[Recorded data]
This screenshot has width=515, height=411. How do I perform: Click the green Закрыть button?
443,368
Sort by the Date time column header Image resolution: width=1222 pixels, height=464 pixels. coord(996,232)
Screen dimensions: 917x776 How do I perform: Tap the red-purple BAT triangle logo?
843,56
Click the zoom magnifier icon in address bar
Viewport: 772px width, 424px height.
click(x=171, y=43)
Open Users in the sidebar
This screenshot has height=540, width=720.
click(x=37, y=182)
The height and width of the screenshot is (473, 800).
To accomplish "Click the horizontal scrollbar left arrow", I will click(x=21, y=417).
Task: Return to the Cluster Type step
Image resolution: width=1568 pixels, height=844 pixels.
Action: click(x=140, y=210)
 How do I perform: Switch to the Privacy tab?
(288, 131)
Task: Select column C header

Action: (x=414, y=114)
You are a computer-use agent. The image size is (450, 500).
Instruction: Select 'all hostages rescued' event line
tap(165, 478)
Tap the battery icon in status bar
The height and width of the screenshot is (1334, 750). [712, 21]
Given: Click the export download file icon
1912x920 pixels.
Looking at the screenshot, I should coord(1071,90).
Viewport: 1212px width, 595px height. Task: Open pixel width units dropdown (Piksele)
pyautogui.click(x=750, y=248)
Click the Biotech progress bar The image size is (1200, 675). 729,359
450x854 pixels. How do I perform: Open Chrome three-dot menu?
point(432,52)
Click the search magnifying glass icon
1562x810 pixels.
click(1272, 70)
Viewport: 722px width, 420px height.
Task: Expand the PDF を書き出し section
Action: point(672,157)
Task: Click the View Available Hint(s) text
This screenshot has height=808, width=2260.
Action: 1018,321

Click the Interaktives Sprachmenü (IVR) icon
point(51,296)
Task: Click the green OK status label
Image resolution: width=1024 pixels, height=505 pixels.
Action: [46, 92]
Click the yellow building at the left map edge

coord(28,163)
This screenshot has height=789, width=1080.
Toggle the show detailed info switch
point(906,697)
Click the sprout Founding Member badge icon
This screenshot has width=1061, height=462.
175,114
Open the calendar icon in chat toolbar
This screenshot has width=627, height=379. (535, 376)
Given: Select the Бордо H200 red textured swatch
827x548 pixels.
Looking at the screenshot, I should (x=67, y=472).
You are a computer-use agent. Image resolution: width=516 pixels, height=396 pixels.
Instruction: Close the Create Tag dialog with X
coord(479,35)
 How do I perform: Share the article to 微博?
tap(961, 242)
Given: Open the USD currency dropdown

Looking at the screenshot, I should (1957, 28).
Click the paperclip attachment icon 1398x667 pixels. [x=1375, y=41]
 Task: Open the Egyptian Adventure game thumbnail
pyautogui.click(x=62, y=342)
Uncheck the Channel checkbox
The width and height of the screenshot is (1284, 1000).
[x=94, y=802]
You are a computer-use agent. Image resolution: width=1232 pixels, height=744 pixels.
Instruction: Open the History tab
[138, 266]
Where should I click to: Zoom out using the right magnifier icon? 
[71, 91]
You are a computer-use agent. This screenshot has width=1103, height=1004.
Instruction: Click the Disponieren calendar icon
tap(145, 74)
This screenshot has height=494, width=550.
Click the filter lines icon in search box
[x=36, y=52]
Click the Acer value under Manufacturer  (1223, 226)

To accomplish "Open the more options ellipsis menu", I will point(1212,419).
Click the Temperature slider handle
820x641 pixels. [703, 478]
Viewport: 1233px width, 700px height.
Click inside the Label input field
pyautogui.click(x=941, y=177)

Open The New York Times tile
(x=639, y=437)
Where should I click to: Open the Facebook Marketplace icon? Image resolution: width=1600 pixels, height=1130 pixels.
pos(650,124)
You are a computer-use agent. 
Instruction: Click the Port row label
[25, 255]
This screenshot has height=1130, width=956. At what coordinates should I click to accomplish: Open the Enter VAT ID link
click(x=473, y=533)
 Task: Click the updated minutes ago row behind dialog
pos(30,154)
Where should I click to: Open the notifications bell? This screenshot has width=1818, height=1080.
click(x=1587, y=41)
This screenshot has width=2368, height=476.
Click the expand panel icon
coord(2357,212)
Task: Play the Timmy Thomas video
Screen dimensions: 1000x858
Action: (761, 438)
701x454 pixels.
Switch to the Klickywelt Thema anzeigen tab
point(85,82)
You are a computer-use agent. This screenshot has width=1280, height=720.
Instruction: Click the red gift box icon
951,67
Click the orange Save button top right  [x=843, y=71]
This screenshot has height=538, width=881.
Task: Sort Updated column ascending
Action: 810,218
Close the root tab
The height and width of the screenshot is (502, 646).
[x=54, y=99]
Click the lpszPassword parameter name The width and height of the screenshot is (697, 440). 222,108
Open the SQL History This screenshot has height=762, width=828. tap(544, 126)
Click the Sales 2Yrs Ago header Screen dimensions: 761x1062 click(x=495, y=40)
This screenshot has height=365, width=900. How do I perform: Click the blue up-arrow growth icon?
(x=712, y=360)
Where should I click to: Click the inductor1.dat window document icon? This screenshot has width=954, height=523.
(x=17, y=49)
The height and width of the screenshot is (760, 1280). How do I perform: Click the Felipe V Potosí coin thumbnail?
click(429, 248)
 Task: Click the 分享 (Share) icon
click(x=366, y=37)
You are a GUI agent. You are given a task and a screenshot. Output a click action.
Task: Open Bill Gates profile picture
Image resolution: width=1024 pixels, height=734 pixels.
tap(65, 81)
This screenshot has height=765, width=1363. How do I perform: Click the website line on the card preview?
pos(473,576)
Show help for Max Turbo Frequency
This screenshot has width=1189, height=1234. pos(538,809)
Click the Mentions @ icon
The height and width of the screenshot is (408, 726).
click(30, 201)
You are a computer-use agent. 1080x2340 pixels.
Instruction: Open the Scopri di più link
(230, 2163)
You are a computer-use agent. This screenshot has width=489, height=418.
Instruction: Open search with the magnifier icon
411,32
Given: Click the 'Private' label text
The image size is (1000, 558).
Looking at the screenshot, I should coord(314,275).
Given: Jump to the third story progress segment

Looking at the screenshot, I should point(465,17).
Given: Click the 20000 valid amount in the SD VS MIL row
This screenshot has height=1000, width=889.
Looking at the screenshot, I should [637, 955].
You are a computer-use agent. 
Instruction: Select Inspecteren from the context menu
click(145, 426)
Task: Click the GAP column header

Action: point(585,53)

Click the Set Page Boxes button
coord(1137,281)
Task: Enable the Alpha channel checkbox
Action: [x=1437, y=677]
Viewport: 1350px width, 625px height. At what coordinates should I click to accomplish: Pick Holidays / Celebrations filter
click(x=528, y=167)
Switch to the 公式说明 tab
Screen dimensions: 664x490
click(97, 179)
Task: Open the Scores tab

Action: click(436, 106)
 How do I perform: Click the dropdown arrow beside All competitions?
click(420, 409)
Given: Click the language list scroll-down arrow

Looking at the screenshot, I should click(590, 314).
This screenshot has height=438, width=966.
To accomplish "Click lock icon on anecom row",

## ASSIGNMENT
For every line above that includes the word "will", return the line.

## RESPONSE
To accomplish "Click the horizontal scrollbar left arrow", I will click(x=21, y=417).
To accomplish "Open the more options ellipsis menu", I will point(1212,419).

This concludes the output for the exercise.